◆ Passage to read ◆
++++

Preventing theft

With the dramatic increase in cycling across London over the past few years, so has the theft of bicycles, accessories and bicycle parts become an increasing problem. 1,632 bikes stolen in Islington in 2010.

 

How to lock your bike

GOOD
1. Ideally, use TWO secure-rated locks for maximum security
2. Lock both wheels and the frame (or wheel and frame with one lock)
3. Always lock the frame to a solid object such as a bike stand
4. Two types of lock (chain/cable and D-lock) are harder to break
5. Remove all your bike accessories every time you leave it unattended

BAD
1. Don’t leave your bike locked in a secluded location
2. Don’t lock it so it can be lifted over a post (signs can be unscrewed)
3. Don’t let your lock lie on or near the ground as it can be smashed
4. Don’t leave space inside a D-lock where tools can be inserted

(from the LCC website)

Ask your employer to install secure bike parking, where you can leave your bike without worrying.

The better the lock, the more expensive and heavy it will be – there’s no getting around that. Never use a cheap cable lock on any bike – don’t forget that thieves do it for a living. They can produce a pair of extendible boltcrops from under their clothing and cut through a cheap lock, padlock, chain or cable lock in one second – literally.

++++

◆ Available data ◆
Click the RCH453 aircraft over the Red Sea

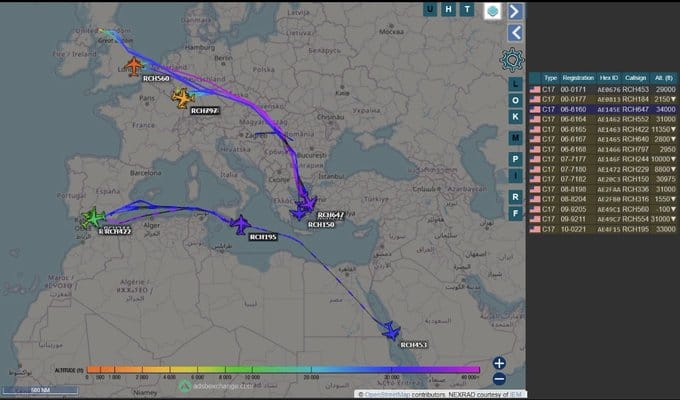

++++

◆ Exercise 1 ◆
Please list the four mistakes that the bike theft text's BAD list warns against when locking a bike.
◆ Exercise 2 ◆
Extend the bike theft text with a few more sentences that follow on from its last line.

◆ Output 1 ◆
1. Leaving your bike locked in a secluded location
2. Locking it so it can be lifted over a post, since signs can be unscrewed
3. Letting your lock lie on or near the ground, where it can be smashed
4. Leaving space inside a D-lock where tools can be inserted

◆ Output 2 ◆
Also be aware that a lot of thieves steal components, such as saddles and seatposts, or wheels. It is not recommended to use quick-release levers on seatposts on your bike in London. If you use quick-release wheels always lock both wheels to the frame or stand even if you’ll “only be away for a minute”.

With a bit of experience in London, you’ll develop an instinct where it’s fairly safe to leave your bike and where it isn’t.

Don’t think that having a cheap, old bike or disguising your nice bike with paint or tape will prevent it from being being stolen. Bike thieves are not necessarily intelligent and will often take anything opportunistically.

Thieves’ activity is often very recognisable to people living near them, e.g. bikes going in and out of the house all the time. Do report this if you can.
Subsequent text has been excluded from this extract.